Mercado de Seguros

Susep suspende parte das operações de seguradora

Criada há três anos e com sede em Goiânia (GO), a Seguradora S/A Infinite teve parte das suas operações suspensas pela Susep, em reunião da diretoria da autarquia realizada nesta 4ª feira (11). Segundo o órgão regulador, a medida foi adotada em caráter preventivo, “com a suspensão imediata de novas emissões de apólices de seguro garantia”

Ainda de acordo com a Susep, a decisão teve como base as ações de supervisão conduzidas, que apuram “possíveis irregularidades relacionadas às regiões geográficas autorizadas para emissão de apólices”, além da não observância do limite de retenção da seguradora, bem como ao descumprimento de limites, exclusões e demais requisitos previstos nos contratos de resseguro em que a empresa figura como cedente.

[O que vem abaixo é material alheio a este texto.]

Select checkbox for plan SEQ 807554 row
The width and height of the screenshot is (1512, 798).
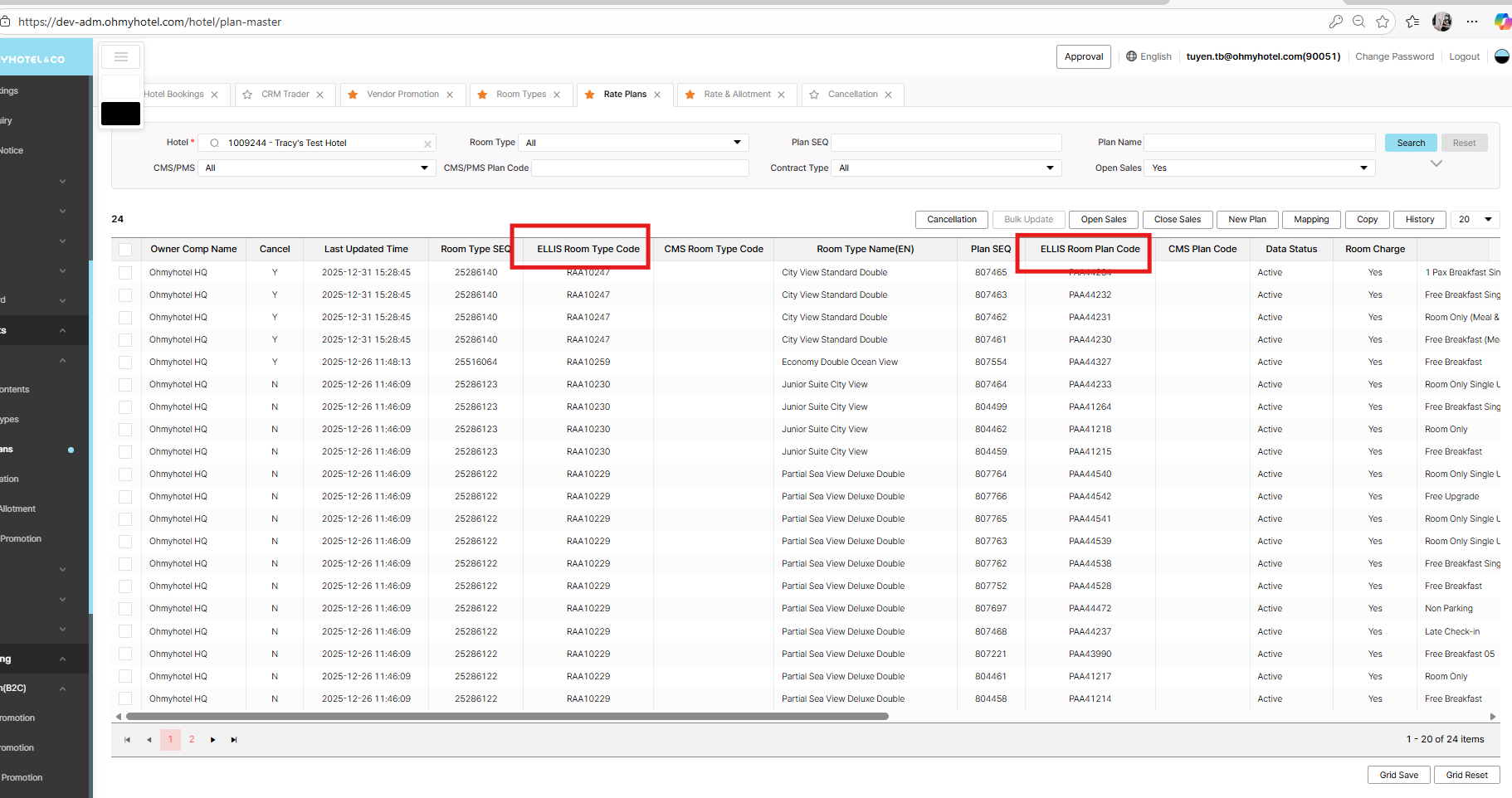125,363
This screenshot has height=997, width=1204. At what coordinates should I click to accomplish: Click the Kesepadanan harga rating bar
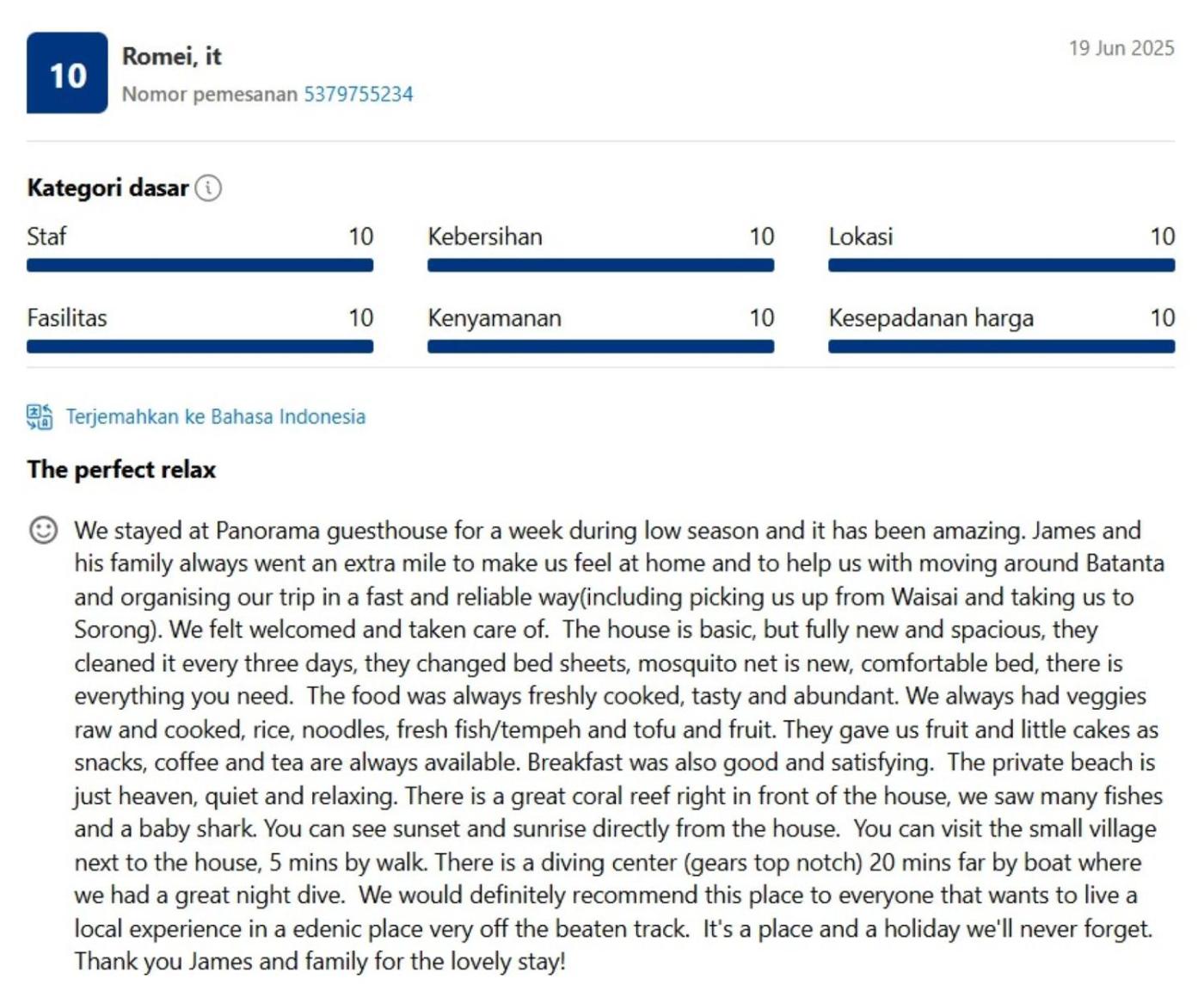tap(1001, 347)
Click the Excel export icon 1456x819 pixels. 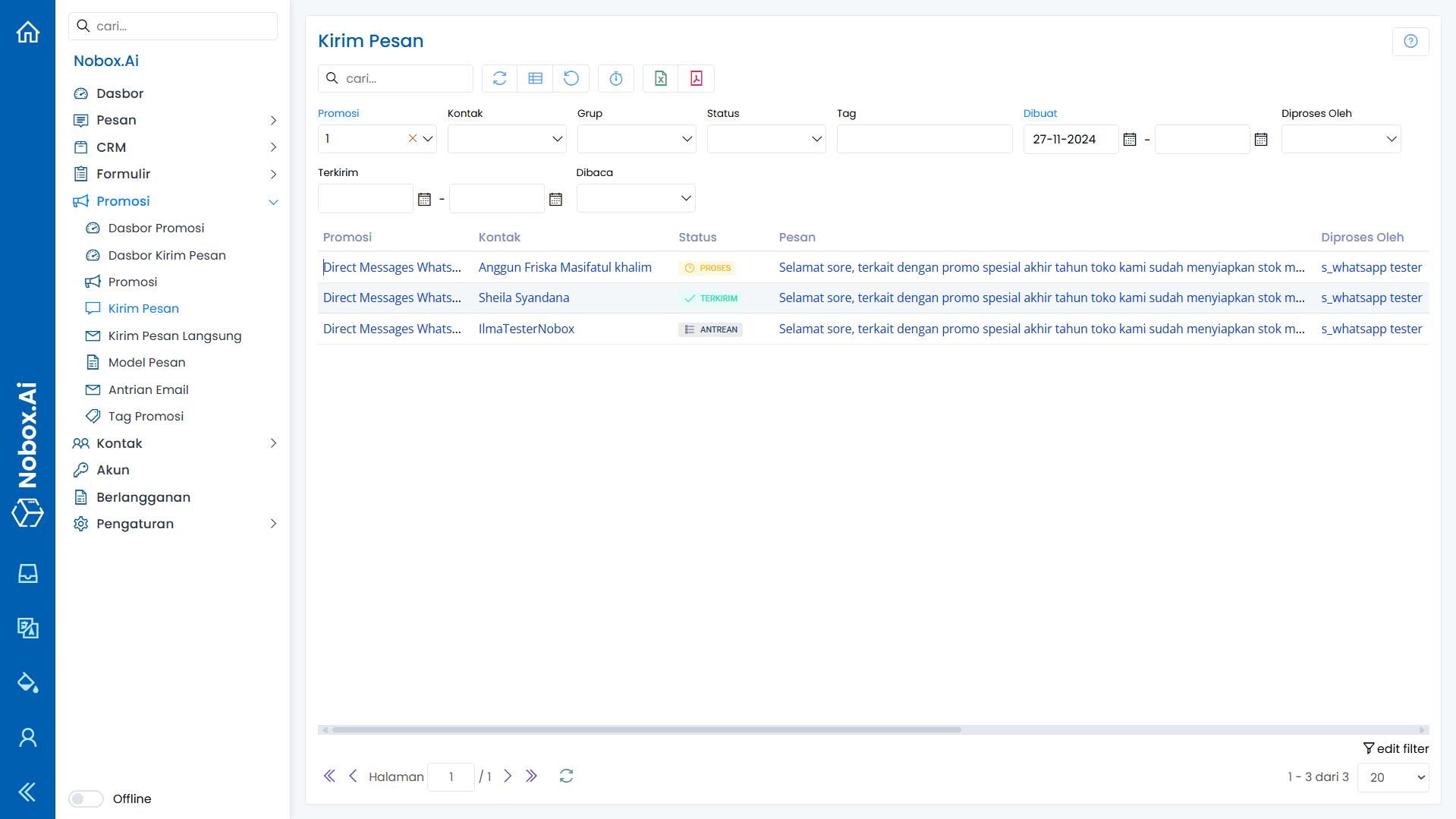[660, 78]

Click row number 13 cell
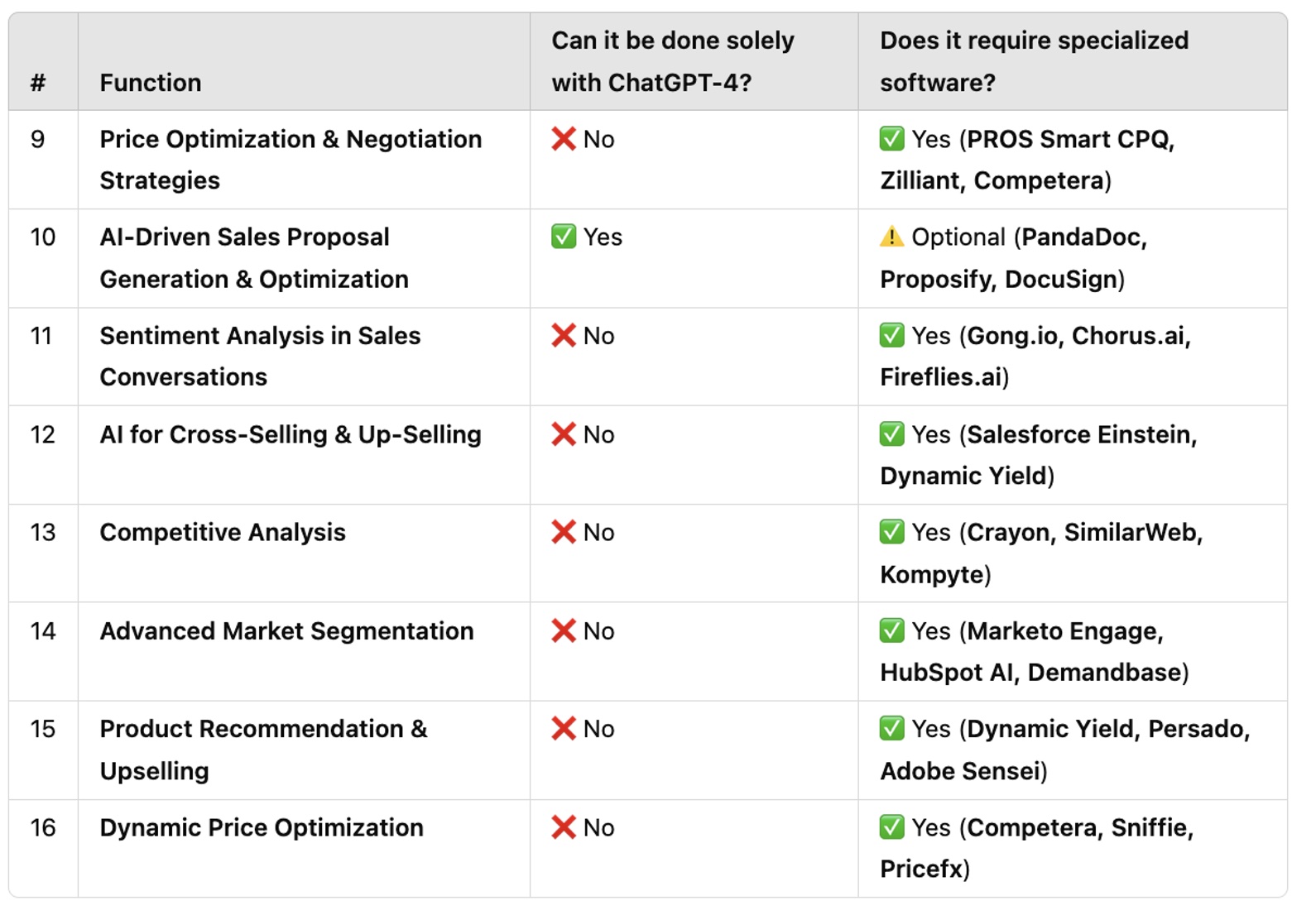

A Susep informou ainda que, enquanto a medida estiver vigente, a seguradora ficará impedida de emitir novas apólices no ramo de seguro garantia.

Contudo, a companhia permanece autorizada a operar normalmente nos demais ramos de seguro, apenas nos seguintes estados: Amazonas, Pará, Acre, Roraima, Amapá, Rondônia, Piauí, Maranhão, Ceará, Alagoas, Pernambuco, Paraíba, Rio Grande do Norte, Sergipe, Bahia, Goiás, Distrito Federal, Mato Grosso, Mato Grosso do Sul e Tocantins, para os quais possui autorização.

NOTA

No site da seguradora, há um comunicado para os clientes – intitulado

“Carta Aberta de Posicionamento e Compromissos Institucionais” – informando que o mercado de seguros brasileiro entra em um novo ciclo em 2026 e que a Seguradora S.A. Infinite escolhe atravessá-lo “com técnica, responsabilidade e parceria real”.

No texto, é informado que a companhia inicia um novo momento de sua trajetória em 2026, alinhada à “evolução do ambiente regulatório, ao amadurecimento do mercado e às demandas de um cenário cada vez mais técnico, dinâmico e sofisticado”.

Por fim, a Infinite assume “publicamente” os seguintes direcionamentos: atuação técnica aprofundada em subscrição, análise de riscos e estruturação de garantias; participação ativa e antecipada na construção das operações junto a corretores e parceiros; diálogo qualificado e transparente com resseguradores desde a origem dos riscos; critérios claros, consistentes e tecnicamente fundamentados para aceitação, recusa e precificação; e decisões responsáveis, equilibrando agilidade operacional e sustentabilidade de longo prazo.